Work order. Work out how many lines of the listing hold the string "computer", then answer with that number and nothing else.

*** Extracted material Section Begins ***

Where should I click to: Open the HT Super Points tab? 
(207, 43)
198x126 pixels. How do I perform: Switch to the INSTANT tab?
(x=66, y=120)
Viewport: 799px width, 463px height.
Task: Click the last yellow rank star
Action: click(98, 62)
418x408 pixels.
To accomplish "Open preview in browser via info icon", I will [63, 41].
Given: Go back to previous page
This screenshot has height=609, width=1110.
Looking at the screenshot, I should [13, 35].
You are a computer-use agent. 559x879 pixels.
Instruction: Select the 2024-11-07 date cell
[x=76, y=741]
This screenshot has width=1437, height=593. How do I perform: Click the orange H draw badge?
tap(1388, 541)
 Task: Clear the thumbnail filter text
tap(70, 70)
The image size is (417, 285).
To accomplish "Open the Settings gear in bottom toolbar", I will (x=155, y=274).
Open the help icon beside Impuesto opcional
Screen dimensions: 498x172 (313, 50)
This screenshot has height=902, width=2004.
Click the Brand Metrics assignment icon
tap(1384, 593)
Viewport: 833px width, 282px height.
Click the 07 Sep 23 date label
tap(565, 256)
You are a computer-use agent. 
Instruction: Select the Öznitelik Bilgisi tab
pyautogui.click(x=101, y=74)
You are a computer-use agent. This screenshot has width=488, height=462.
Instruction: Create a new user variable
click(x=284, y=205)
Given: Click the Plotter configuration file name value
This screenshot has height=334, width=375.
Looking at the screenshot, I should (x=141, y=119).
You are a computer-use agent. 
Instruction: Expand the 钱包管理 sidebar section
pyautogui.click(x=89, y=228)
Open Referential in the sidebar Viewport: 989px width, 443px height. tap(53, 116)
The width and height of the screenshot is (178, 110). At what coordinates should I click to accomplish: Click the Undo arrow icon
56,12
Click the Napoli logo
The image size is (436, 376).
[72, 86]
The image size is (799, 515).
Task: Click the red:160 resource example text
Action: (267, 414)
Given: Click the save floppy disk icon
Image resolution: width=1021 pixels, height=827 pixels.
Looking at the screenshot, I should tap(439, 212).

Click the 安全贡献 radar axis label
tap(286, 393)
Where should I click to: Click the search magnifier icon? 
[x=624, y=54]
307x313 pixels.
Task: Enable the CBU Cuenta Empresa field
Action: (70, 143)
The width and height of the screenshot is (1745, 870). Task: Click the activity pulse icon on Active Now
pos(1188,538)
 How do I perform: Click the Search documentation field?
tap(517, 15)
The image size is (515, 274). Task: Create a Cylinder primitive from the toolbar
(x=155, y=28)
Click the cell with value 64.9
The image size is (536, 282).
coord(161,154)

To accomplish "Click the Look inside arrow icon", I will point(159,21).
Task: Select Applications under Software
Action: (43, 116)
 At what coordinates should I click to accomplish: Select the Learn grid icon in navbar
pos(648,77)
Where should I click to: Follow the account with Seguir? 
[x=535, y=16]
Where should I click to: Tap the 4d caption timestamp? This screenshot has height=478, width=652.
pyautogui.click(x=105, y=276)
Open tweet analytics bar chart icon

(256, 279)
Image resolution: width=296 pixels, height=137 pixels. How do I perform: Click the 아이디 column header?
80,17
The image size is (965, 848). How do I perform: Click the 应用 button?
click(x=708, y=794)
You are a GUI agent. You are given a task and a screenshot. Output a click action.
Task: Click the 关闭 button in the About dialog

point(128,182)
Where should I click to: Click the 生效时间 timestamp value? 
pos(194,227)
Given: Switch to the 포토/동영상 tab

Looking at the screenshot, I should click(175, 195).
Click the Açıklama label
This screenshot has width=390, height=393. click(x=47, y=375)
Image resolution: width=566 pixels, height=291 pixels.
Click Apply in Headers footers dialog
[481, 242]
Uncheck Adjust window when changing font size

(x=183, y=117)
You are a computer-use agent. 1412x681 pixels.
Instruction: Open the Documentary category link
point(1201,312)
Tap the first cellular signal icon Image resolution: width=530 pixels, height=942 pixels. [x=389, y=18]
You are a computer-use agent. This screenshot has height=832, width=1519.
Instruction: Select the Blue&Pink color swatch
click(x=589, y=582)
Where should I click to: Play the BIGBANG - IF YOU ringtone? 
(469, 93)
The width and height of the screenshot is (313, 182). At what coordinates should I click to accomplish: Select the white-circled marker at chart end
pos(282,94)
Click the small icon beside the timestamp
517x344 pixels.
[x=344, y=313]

*** Extracted material Section Ends ***

Answer to this exercise. 6